DATA TO EXAMINE below:

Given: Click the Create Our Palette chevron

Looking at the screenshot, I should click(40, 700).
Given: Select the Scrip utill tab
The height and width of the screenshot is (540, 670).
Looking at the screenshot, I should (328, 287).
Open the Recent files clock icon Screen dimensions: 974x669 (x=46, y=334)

End of DATA TO EXAMINE.
DATA TO EXAMINE below:

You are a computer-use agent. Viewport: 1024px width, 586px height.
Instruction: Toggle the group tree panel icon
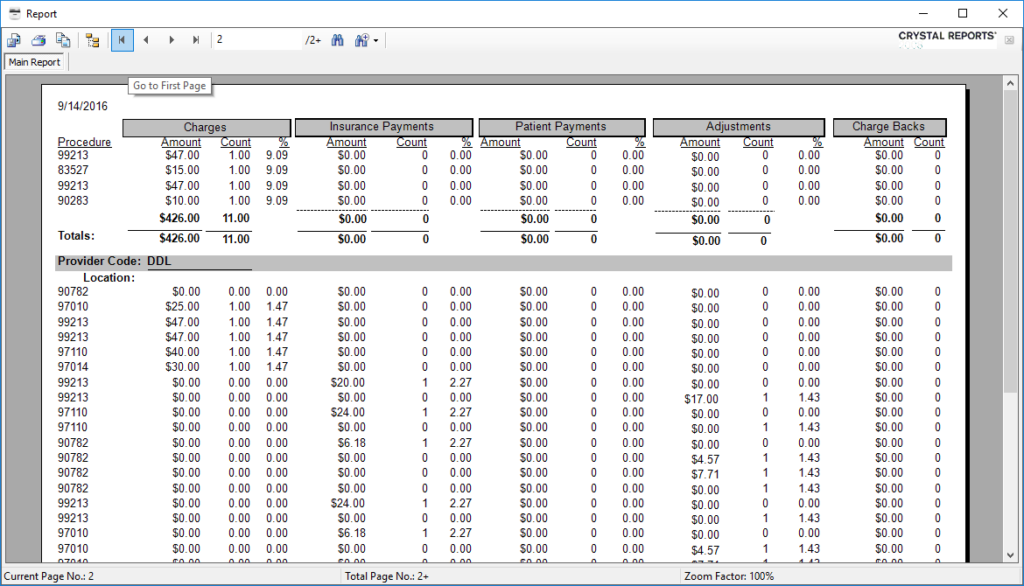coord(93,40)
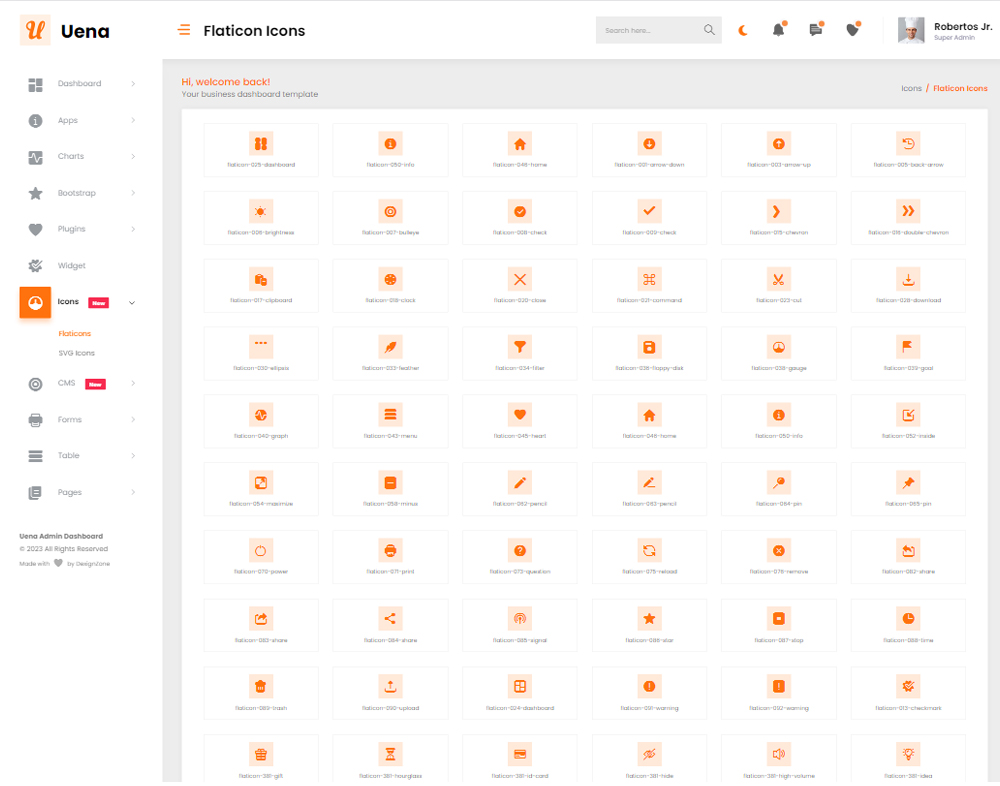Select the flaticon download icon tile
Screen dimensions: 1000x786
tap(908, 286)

End of DATA TO EXAMINE.
DATA TO EXAMINE below:

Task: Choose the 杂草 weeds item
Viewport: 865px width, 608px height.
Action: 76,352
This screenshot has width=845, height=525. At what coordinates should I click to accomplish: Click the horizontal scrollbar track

End of DATA TO EXAMINE.

■ WHAT TO WORK ON
Restate word for word the lines of the data above, starting at the line containing "Given: Click the Create Our Palette chevron" and ending at the line containing "Open the Recent", both included, and nothing more.

■ RESULT FOR THIS EXERCISE
Given: Click the Create Our Palette chevron

Looking at the screenshot, I should click(40, 700).
Given: Select the Scrip utill tab
The height and width of the screenshot is (540, 670).
Looking at the screenshot, I should (328, 287).
Open the Recent files clock icon Screen dimensions: 974x669 (x=46, y=334)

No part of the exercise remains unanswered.